Pixel coordinate grounding data:
-- Opening Marker --
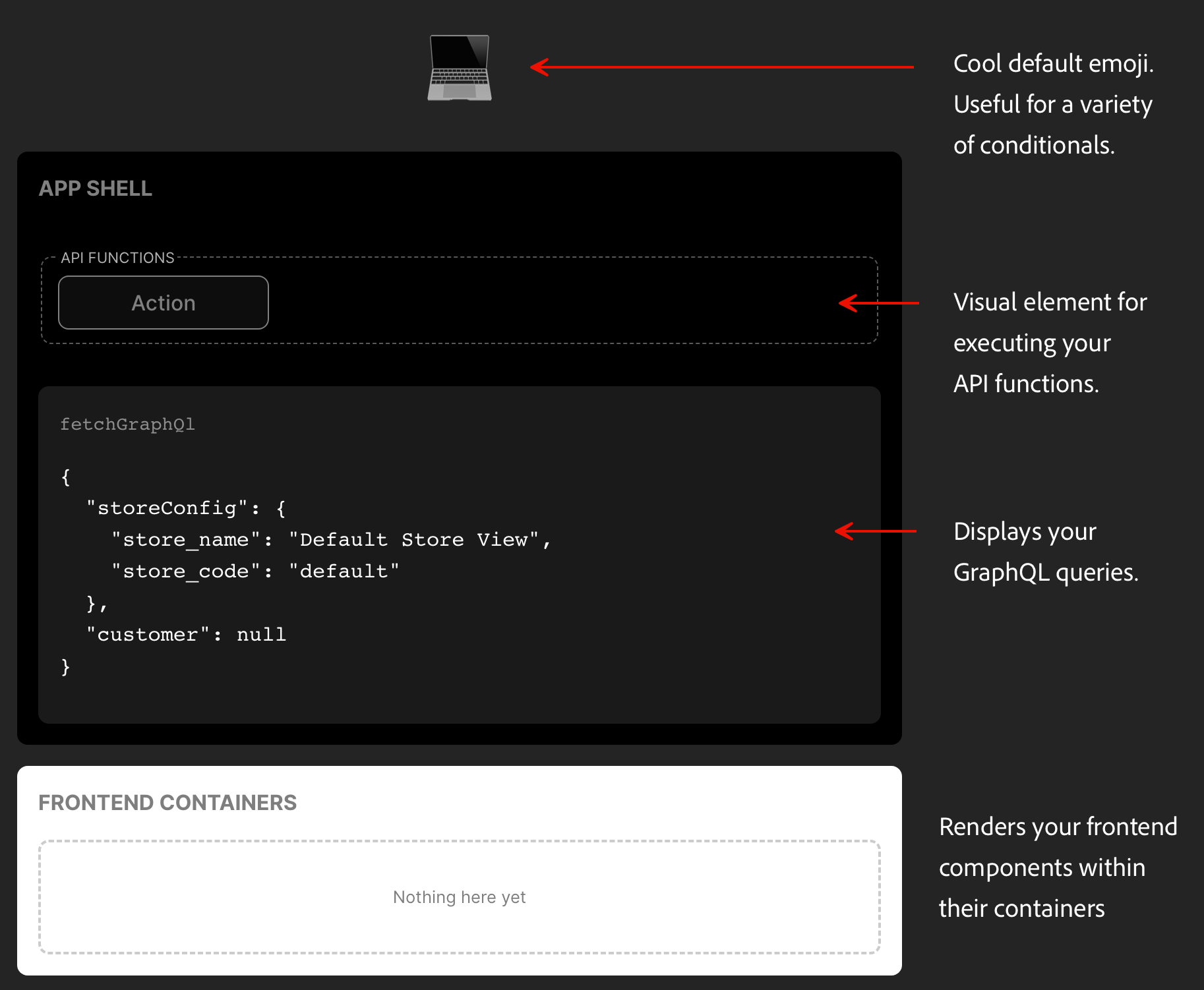Select the customer null entry
Viewport: 1204px width, 990px height.
[x=187, y=634]
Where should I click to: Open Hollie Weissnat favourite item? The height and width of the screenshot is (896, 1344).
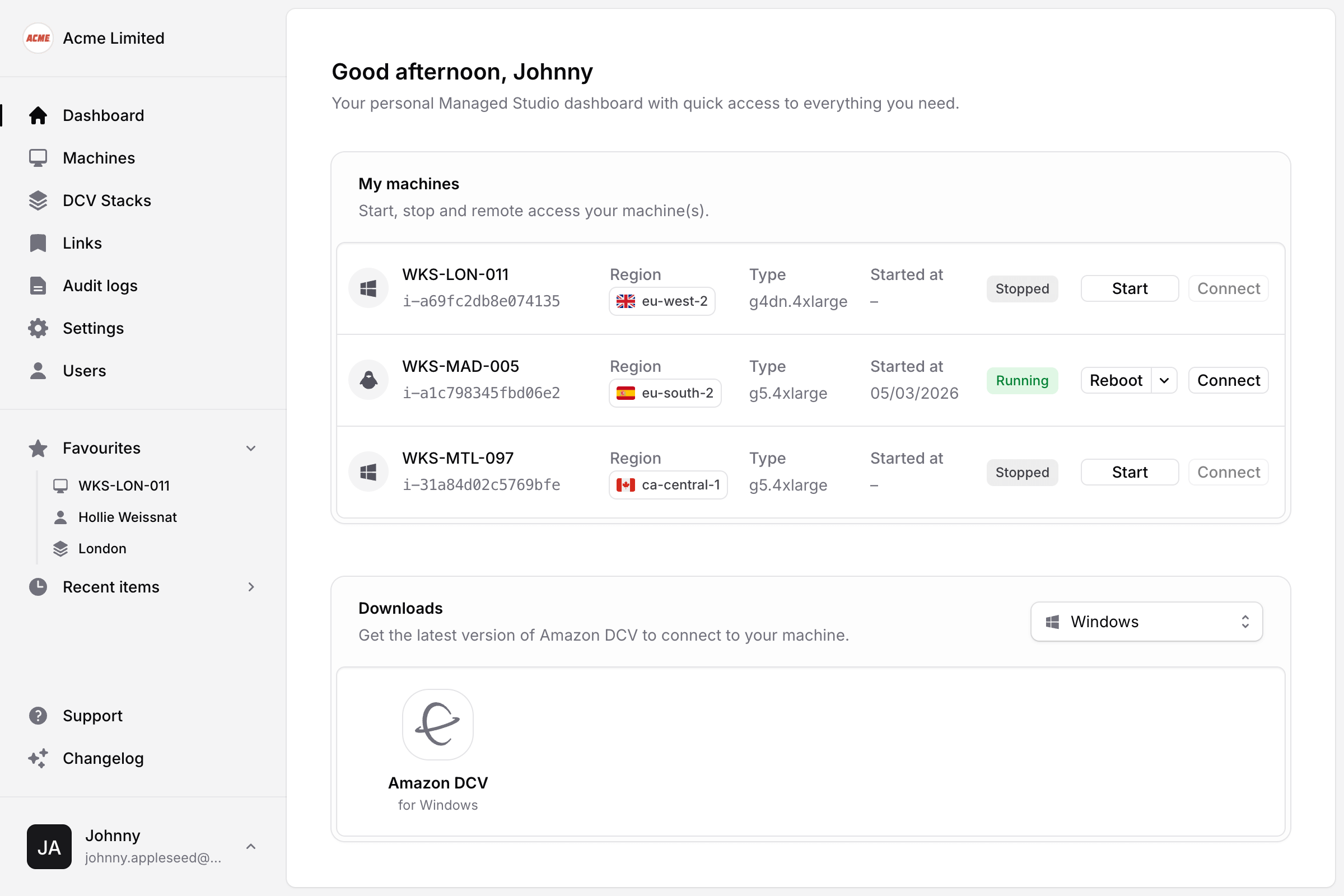[127, 517]
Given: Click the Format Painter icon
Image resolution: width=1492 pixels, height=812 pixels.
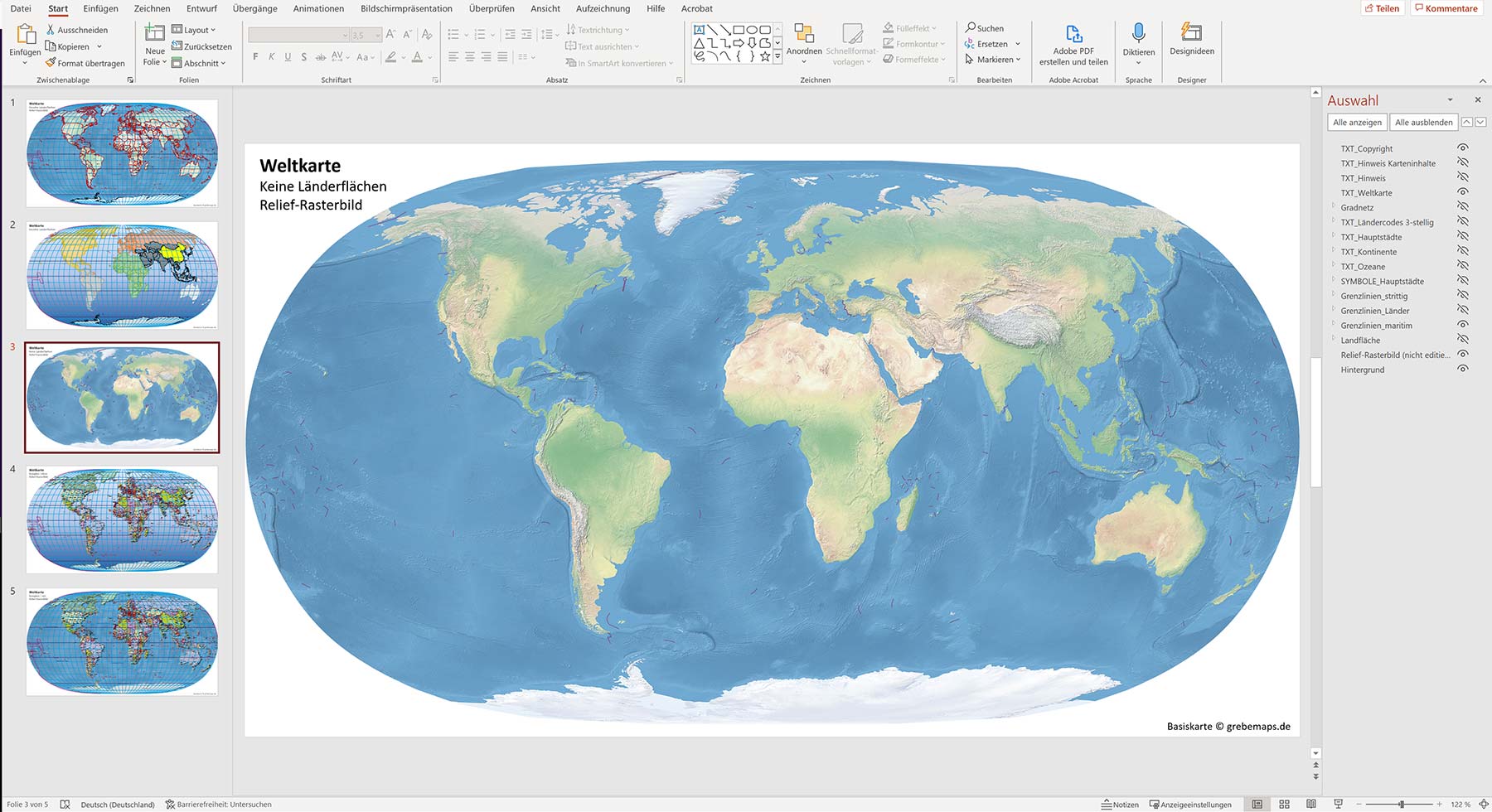Looking at the screenshot, I should [x=50, y=63].
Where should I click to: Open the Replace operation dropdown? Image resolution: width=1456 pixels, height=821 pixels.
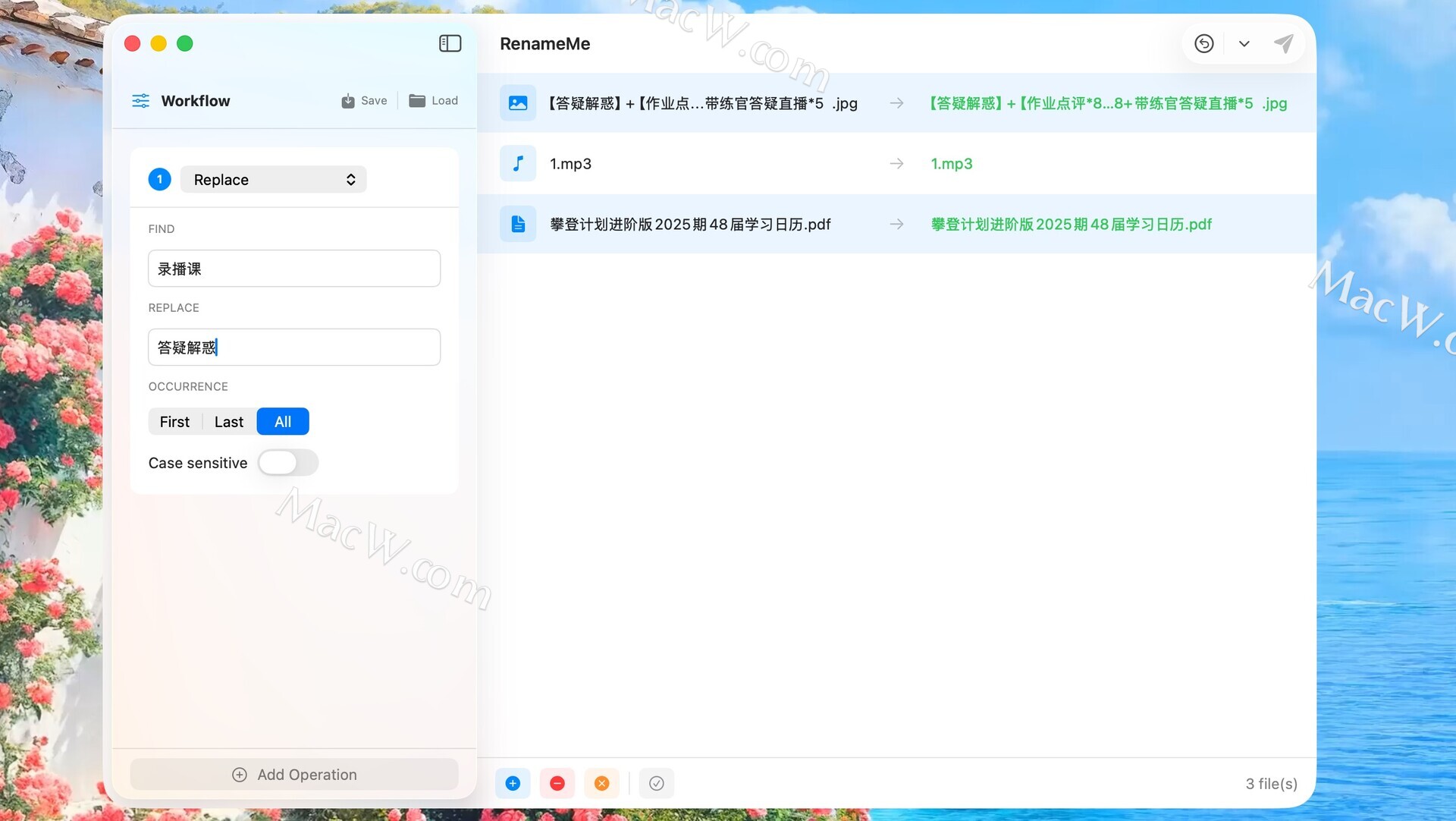click(x=273, y=180)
-- Closing Marker --
» What is being asked
An acceptable answer consists of the lines above from the one holding "Given: Click the Format Painter icon" to the end of the data, repeated exactly and containing no pictures.

» Expected output
Given: Click the Format Painter icon
Image resolution: width=1492 pixels, height=812 pixels.
Looking at the screenshot, I should [x=50, y=63].
Where should I click to: Open the Replace operation dropdown? Image resolution: width=1456 pixels, height=821 pixels.
click(x=273, y=180)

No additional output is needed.